> **RECORDS FOR THE EXERCISE**:
::::
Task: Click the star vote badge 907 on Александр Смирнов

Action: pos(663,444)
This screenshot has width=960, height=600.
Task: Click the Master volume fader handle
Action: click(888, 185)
::::
> **EXERCISE**: Copy out the material above in full.

> **RESULT**:
Task: Click the star vote badge 907 on Александр Смирнов

Action: pos(663,444)
This screenshot has width=960, height=600.
Task: Click the Master volume fader handle
Action: click(888, 185)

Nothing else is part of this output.